A poco más de dos semanas de la tragedia que le costó la vida a Emilse Díaz, de 19 años, y a un joven que viajaba con ella, sus padres decidieron convertir el duelo en un reclamo público por el estado de la Ruta Nacional 20. La decisión no solo expresa el dolor por la pérdida, sino también la preocupación por las condiciones de una vía que, según advierten, sigue exponiendo a quienes la transitan.
En diálogo con Radio Mil20, Nelson Díaz y María Porra cuestionaron las características del camino y pidieron a las autoridades que concreten obras para evitar nuevas tragedias. Su planteo vuelve a instalar la discusión sobre la responsabilidad del Estado frente a una traza señalada por sus falencias estructurales.
El siniestro ocurrió el pasado 26 de julio, a unos 700 metros al este del puente de Caucete. Ponce conducía una Peugeot Partner en dirección oeste-este, mientras Emilse viajaba como acompañante.
Por causas que siguen bajo investigación, el conductor perdió el control del vehículo, que impactó contra una pilastra y luego contra un árbol. Como consecuencia del fuerte choque, la camioneta volcó y quedó detenida al costado de la parte baja de la ruta. Ambos jóvenes murieron en el lugar.

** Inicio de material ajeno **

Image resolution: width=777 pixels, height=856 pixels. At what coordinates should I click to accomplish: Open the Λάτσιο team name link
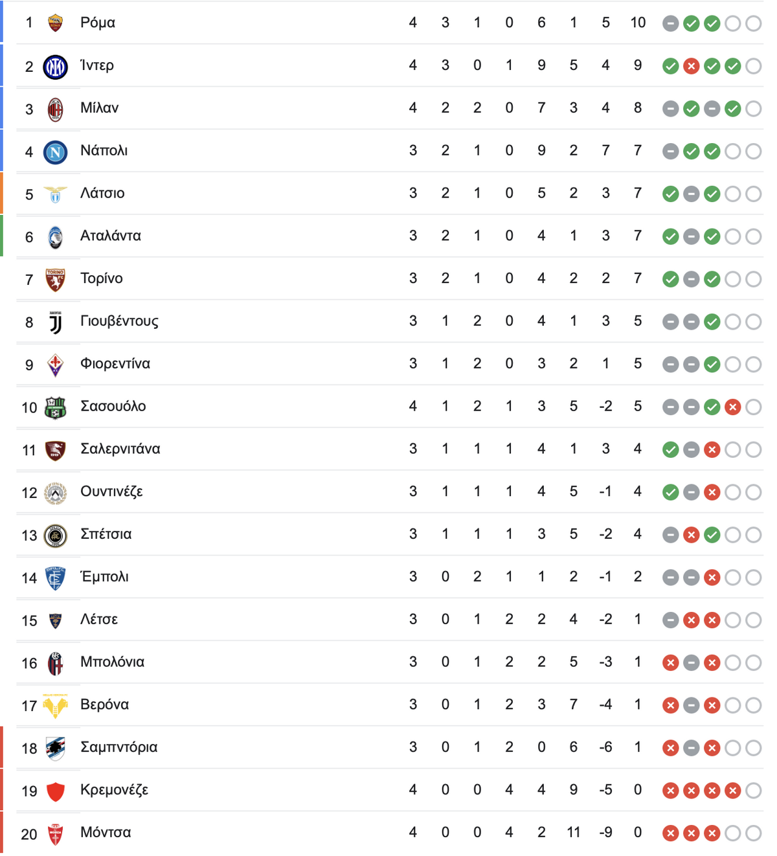(102, 193)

Con profundo dolor, Nelson Díaz recordó a su hija y remarcó que tenía apenas 19 años y numerosos proyectos por delante. “Mi hija tenía toda una vida por delante y un montón de sueños. Lamentablemente hoy ya no la tenemos más”, expresó.
Más allá del impacto emocional, el padre planteó que la familia busca transformar la pérdida en una demanda concreta para que otras personas no atraviesen una situación similar. En ese sentido, el caso deja en evidencia que la falta de respuestas sobre la infraestructura vial puede derivar en consecuencias irreparables.
Nelson puso el acento en los hundimientos y deformaciones de la calzada, además de la ausencia de banquinas, iluminación y guardarraíles. “Es una ruta muy peligrosa. Cualquier persona que se detenga por cualquier circunstancia en la ruta es una trampa mortal”, sostuvo.
También recordó anuncios realizados en años anteriores sobre una posible autopista entre el puente de Caucete y Los Médanos, una obra que, según afirmó, nunca se concretó. La referencia refuerza la idea de una deuda pendiente en materia de infraestructura y prevención.
La familia ya puso el caso en manos de un abogado y espera respuestas sobre lo ocurrido. Mientras tanto, mantiene el reclamo para que se intervenga la Ruta 20 y deje de ser escenario de nuevas muertes. “Lo que pedimos es que no pase más esto”, resumió Nelson.